§ Seção de texto
▶
# Data Preparation

O objetivo aqui é preparar os dados para o treinamento criando um pipeline fitado para o conjunto de treinamento que seja usado no conjunto de teste evitando vazamento de informaçoes de teste para o treinamento

#Imports

In [0]:
import pandas as pd
import numpy as np
from unidecode import unidecode
from sklearn.compose import ColumnTransformer
from sklearn.pipeline import Pipeline
from sklearn.preprocessing import StandardScaler, OneHotEncoder, FunctionTransformer
from sklearn.impute import SimpleImputer
from sklearn.base import BaseEstimator, TransformerMixin
from sklearn.pipeline import FeatureUnion

import joblib

#Funçoes

In [0]:
def create_imputer(col):
    strategy = IMPUTATION[col]
    if isinstance(strategy, tuple):
        return SimpleImputer(strategy=strategy[0], fill_value=strategy[1])
    else:
        return SimpleImputer(strategy=strategy)
◀
§ Instrução 1
No texto sobre preparação de dados, que classe é importada do módulo sklearn.impute?
§ Instrução 2
Reproduza fielmente o trecho do texto sobre preparação de dados que começa nas palavras "import joblib" e termina logo depois de "return SimpleImputer(strategy=strategy)".

§ Dados extraídos
▶
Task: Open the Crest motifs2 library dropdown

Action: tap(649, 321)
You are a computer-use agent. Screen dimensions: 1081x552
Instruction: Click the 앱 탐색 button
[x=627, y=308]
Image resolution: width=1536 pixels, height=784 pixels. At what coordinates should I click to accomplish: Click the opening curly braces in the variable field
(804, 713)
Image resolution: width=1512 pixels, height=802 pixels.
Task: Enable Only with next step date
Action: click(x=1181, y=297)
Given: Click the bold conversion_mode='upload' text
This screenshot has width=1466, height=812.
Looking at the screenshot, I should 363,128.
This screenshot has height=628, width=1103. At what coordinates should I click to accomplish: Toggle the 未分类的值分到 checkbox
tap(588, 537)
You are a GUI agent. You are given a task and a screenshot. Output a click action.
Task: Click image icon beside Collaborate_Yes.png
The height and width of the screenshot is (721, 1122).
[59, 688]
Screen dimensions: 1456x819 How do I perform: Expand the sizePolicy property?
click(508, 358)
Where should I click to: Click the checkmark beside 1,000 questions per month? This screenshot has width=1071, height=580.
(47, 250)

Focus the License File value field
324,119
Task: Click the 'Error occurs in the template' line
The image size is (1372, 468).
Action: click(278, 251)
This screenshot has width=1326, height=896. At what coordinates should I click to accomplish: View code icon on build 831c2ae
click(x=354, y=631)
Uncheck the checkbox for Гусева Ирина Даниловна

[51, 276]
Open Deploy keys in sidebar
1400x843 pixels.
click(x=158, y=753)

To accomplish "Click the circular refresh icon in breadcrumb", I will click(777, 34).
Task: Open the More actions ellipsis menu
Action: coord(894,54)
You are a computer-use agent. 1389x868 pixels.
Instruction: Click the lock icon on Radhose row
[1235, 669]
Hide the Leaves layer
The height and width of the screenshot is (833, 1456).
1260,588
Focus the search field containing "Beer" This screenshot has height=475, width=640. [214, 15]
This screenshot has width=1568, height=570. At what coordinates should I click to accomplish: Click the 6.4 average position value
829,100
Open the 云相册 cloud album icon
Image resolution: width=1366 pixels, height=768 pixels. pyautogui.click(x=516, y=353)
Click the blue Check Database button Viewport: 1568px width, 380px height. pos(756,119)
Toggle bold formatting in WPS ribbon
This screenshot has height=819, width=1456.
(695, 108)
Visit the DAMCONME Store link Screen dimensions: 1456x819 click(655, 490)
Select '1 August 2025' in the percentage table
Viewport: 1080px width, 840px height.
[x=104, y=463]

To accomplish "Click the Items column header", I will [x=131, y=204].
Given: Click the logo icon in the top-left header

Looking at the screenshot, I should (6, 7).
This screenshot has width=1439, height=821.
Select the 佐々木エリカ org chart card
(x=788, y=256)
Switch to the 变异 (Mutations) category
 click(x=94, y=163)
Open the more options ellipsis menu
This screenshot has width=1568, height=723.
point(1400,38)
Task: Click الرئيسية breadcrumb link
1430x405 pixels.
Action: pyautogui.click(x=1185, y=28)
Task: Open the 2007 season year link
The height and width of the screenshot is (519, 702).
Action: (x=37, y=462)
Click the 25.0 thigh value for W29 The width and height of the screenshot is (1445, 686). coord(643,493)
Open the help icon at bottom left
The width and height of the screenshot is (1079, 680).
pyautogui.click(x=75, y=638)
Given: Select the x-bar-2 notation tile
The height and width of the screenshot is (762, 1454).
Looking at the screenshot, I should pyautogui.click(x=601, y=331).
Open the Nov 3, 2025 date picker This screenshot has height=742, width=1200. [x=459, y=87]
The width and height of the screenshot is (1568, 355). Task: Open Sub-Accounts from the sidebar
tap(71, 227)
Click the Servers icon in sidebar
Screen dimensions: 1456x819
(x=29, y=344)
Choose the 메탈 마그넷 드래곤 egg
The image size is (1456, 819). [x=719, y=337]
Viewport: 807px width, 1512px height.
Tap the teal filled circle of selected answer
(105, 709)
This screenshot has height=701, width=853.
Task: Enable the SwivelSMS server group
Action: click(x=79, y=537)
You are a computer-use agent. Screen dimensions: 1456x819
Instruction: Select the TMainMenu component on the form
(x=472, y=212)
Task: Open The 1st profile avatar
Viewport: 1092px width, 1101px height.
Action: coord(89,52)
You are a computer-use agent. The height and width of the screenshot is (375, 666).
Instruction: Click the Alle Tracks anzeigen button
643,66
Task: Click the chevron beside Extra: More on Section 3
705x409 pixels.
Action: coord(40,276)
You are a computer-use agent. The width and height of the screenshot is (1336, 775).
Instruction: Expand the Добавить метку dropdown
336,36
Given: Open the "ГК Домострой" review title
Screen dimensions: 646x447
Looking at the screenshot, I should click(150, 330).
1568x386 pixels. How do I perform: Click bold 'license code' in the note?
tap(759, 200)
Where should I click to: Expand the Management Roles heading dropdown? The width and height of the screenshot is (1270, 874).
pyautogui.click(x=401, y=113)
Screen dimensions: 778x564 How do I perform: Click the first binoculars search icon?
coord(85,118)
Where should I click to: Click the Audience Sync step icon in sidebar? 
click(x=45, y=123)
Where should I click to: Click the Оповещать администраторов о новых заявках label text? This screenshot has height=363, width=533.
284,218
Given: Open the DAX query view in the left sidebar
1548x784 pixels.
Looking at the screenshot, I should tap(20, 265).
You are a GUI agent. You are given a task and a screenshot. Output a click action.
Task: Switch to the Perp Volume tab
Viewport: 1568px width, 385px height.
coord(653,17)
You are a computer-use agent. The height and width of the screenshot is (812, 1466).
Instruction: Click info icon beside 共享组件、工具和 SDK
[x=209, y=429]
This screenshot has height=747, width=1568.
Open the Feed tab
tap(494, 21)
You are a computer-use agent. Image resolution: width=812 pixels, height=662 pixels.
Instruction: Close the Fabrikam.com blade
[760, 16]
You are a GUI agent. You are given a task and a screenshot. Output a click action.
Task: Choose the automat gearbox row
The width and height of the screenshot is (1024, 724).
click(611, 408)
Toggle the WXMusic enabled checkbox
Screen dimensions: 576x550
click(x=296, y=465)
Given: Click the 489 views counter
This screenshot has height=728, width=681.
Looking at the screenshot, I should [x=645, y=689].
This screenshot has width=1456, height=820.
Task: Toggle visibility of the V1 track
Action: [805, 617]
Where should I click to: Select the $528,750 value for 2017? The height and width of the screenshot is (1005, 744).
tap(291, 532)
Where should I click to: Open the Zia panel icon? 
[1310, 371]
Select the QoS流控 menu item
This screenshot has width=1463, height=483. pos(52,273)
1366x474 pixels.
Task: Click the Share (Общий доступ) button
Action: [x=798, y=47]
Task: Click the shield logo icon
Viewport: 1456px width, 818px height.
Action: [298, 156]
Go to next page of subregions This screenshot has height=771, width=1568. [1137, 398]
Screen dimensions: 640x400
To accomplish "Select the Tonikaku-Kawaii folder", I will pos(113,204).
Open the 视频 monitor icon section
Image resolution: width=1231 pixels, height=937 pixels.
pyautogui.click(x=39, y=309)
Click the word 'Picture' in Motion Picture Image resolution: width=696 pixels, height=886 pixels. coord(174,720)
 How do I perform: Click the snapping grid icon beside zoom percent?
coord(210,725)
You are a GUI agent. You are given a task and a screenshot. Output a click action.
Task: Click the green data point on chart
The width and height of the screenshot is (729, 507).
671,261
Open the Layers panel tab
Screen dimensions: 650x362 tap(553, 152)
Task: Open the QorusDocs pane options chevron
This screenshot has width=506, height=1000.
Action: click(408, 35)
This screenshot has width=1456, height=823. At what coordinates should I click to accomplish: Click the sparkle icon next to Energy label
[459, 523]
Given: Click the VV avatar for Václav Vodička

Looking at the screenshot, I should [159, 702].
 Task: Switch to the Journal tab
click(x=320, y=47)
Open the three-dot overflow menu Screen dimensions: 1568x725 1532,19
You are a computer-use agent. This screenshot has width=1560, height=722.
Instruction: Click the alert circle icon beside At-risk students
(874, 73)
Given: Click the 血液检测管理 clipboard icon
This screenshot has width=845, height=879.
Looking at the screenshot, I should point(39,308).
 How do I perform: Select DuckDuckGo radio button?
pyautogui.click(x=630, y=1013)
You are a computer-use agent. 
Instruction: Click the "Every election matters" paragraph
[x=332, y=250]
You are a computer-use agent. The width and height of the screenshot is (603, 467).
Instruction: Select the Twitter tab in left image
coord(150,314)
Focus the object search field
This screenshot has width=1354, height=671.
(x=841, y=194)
◀
§ Resposta 1
SimpleImputer

§ Resposta 2
import joblib

#Funçoes

In [0]:
def create_imputer(col):
    strategy = IMPUTATION[col]
    if isinstance(strategy, tuple):
        return SimpleImputer(strategy=strategy[0], fill_value=strategy[1])
    else:
        return SimpleImputer(strategy=strategy)